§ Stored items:
_ _ _ _ _ _ _
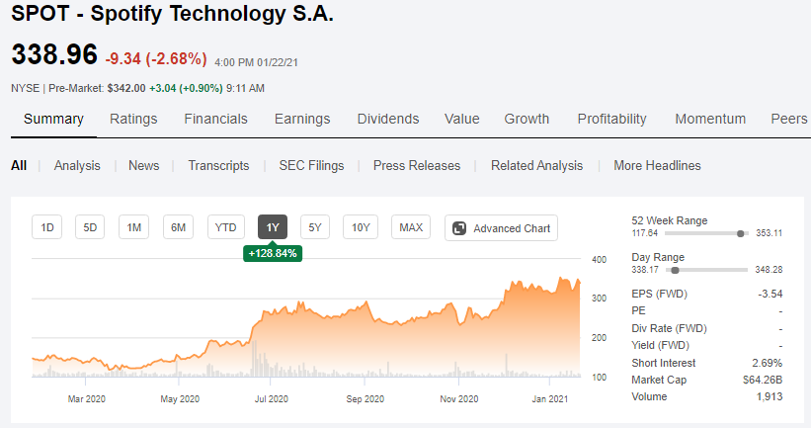Open the Press Releases filter
Image resolution: width=811 pixels, height=428 pixels.
tap(417, 166)
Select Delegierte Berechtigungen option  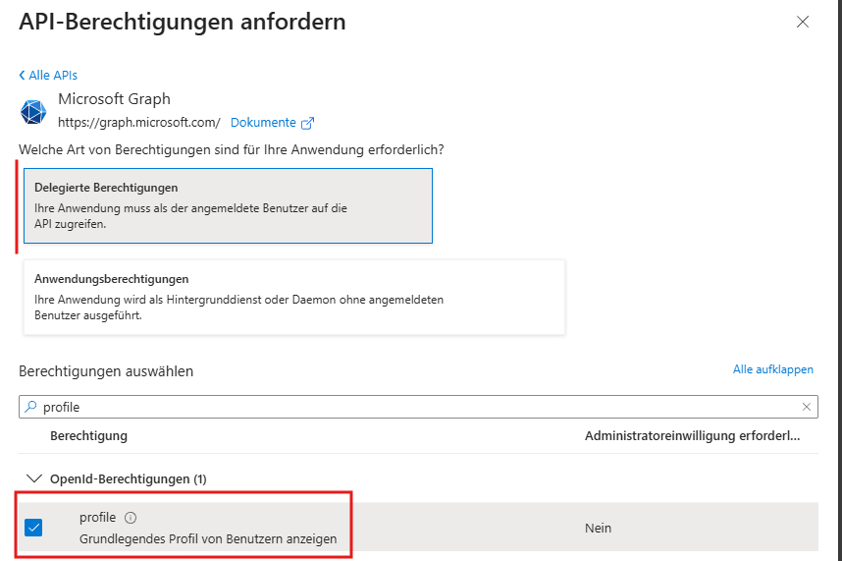[x=229, y=205]
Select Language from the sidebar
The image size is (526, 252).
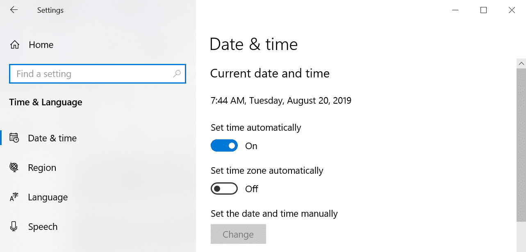[x=48, y=197]
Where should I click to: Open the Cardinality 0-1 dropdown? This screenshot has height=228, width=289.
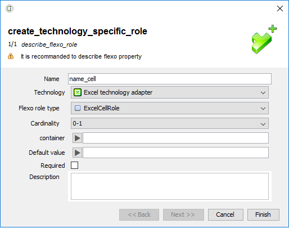[170, 123]
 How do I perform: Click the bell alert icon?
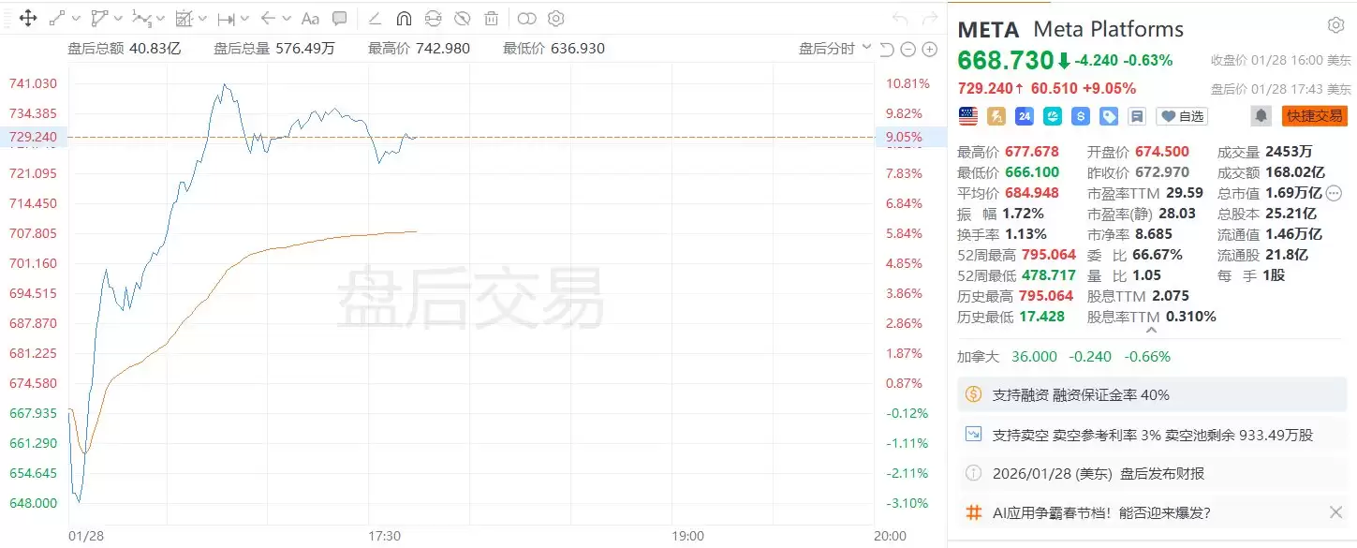click(x=1261, y=116)
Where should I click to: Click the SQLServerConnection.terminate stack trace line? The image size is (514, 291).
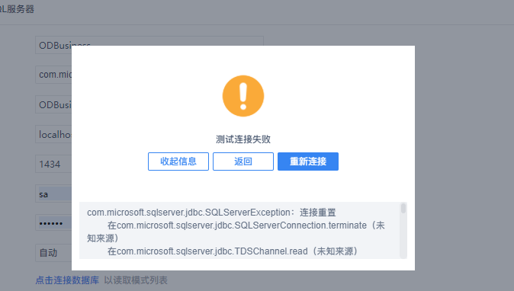click(x=236, y=232)
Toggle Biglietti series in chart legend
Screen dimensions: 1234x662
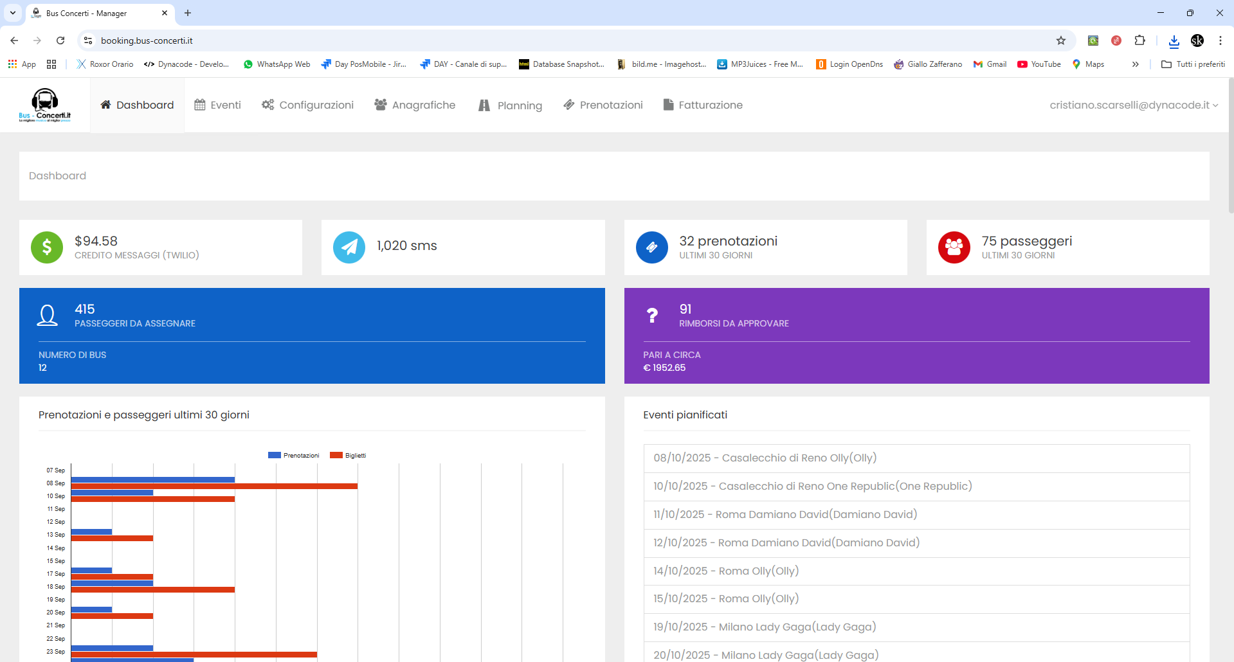point(348,455)
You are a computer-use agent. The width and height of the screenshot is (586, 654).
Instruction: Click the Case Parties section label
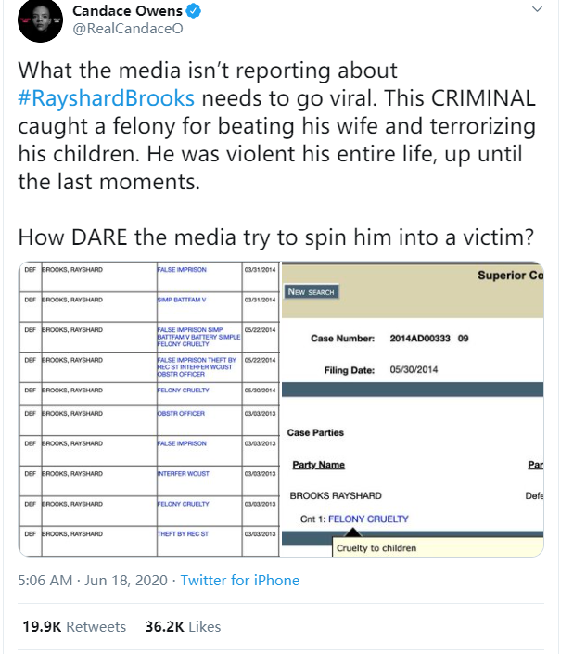click(x=317, y=432)
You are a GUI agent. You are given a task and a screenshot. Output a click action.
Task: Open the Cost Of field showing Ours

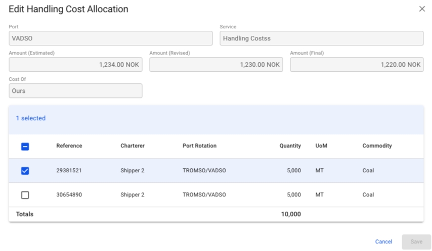point(75,91)
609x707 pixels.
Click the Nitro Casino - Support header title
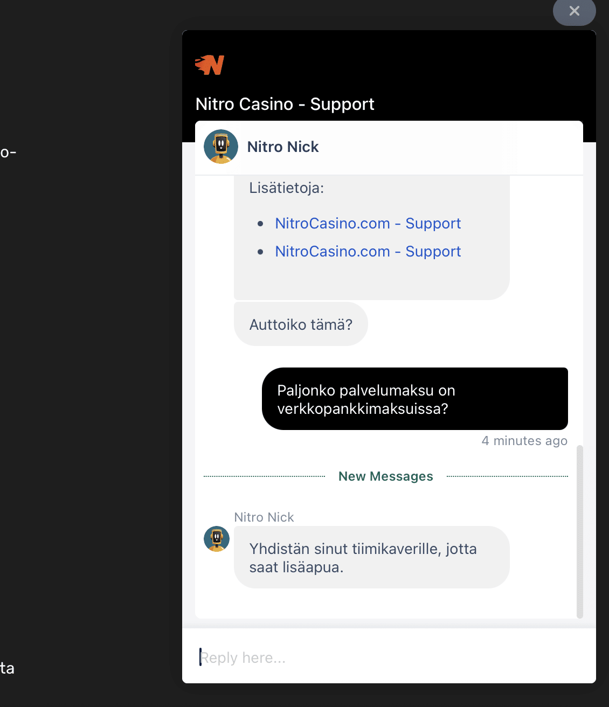pyautogui.click(x=285, y=103)
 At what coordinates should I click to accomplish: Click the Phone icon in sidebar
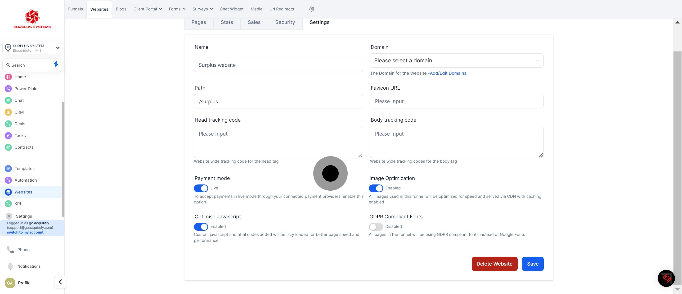10,249
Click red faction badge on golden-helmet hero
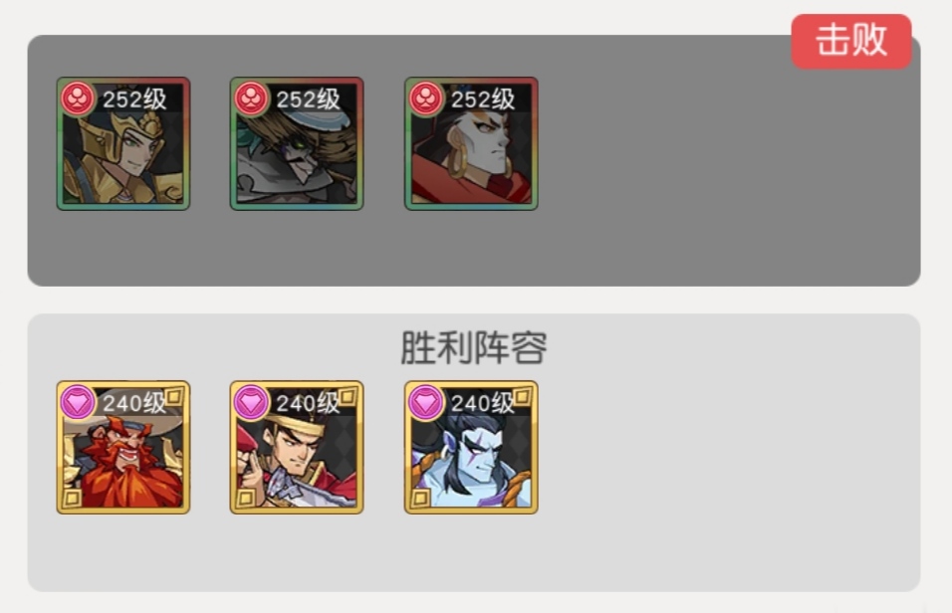The width and height of the screenshot is (952, 613). click(78, 99)
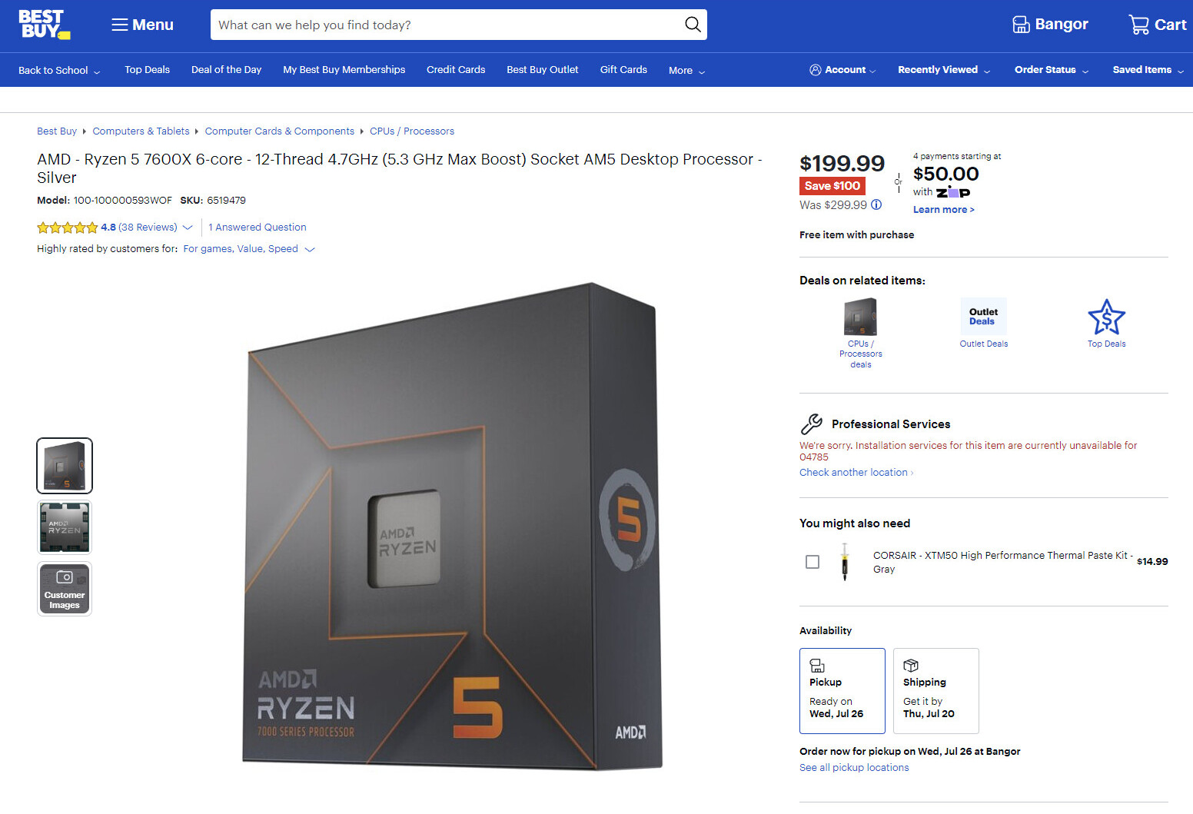
Task: Click the price info icon beside Was $299.99
Action: 876,204
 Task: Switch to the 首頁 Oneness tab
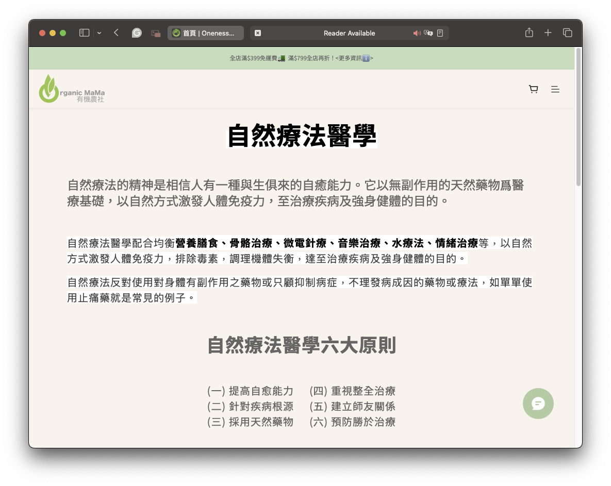pos(205,32)
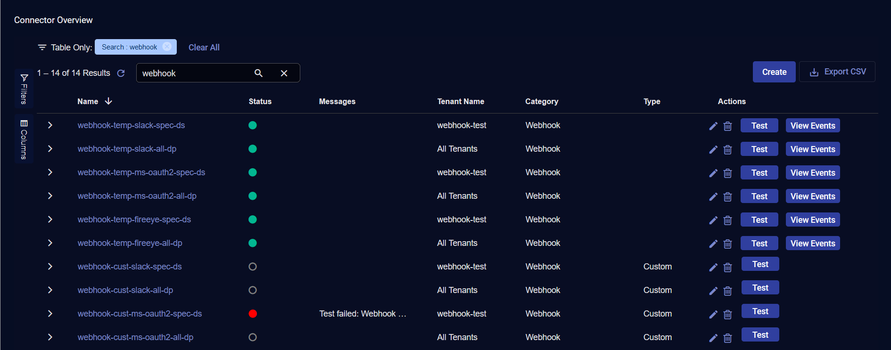Image resolution: width=891 pixels, height=350 pixels.
Task: Delete the webhook-cust-slack-all-dp connector
Action: 727,291
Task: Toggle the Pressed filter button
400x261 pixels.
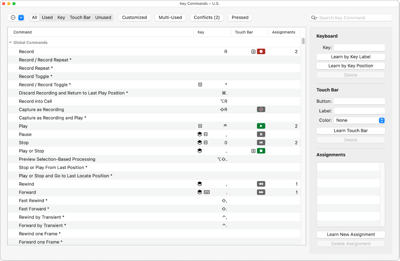Action: point(240,17)
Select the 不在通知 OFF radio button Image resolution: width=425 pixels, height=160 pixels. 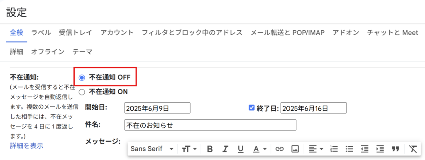(x=82, y=78)
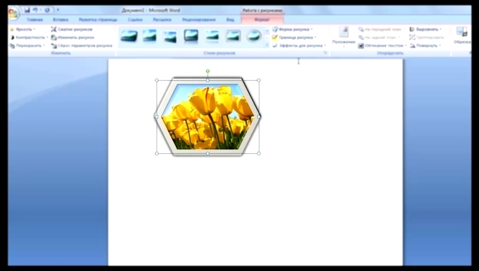Image resolution: width=479 pixels, height=271 pixels.
Task: Apply the oval picture style thumbnail
Action: [x=254, y=36]
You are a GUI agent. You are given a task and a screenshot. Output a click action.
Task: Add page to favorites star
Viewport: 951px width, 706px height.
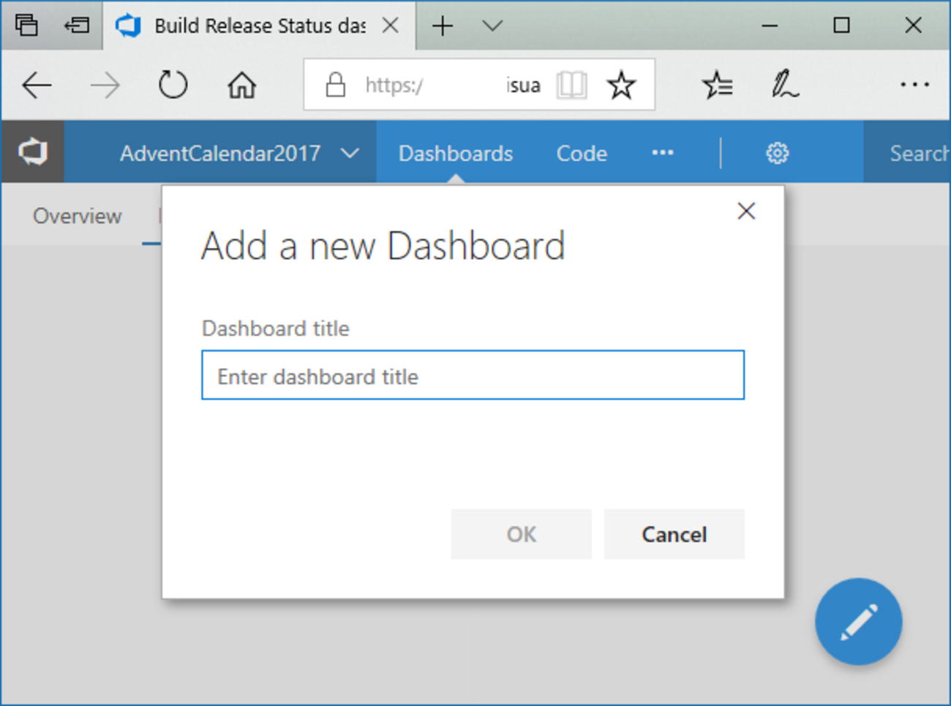click(621, 86)
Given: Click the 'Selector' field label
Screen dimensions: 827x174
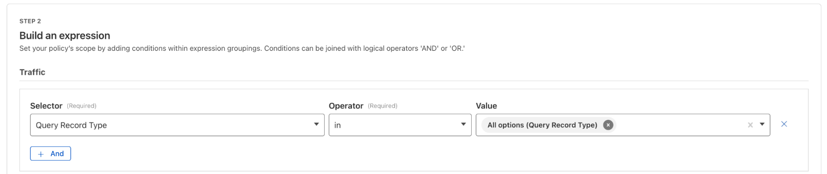Looking at the screenshot, I should [46, 106].
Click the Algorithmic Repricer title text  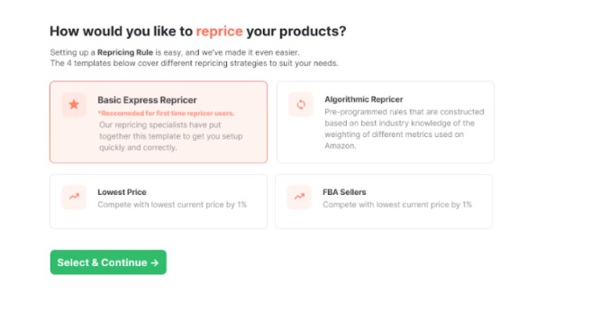[x=364, y=99]
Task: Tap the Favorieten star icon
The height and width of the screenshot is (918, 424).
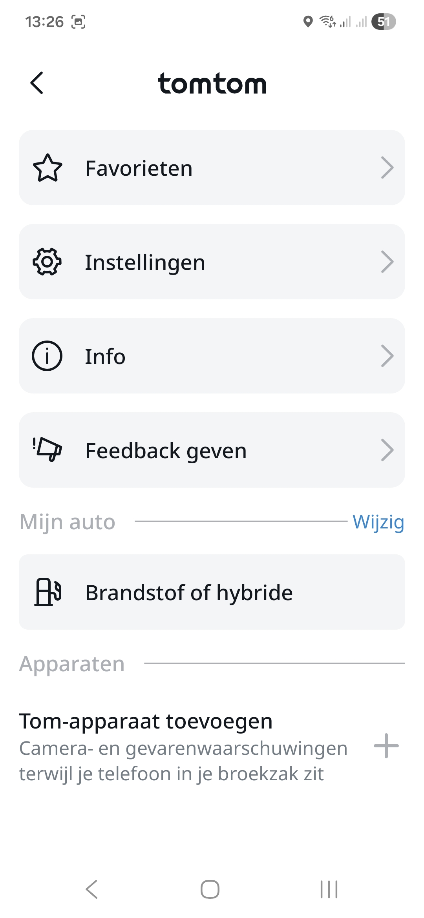Action: point(48,168)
_ _ _ _ _ _ _
§ Work instructions: Pick out each line from the items above that contains the word "star", and copy those lines.

§ Answer to the task:
Task: Add page to favorites star
Task: Tap the Favorieten star icon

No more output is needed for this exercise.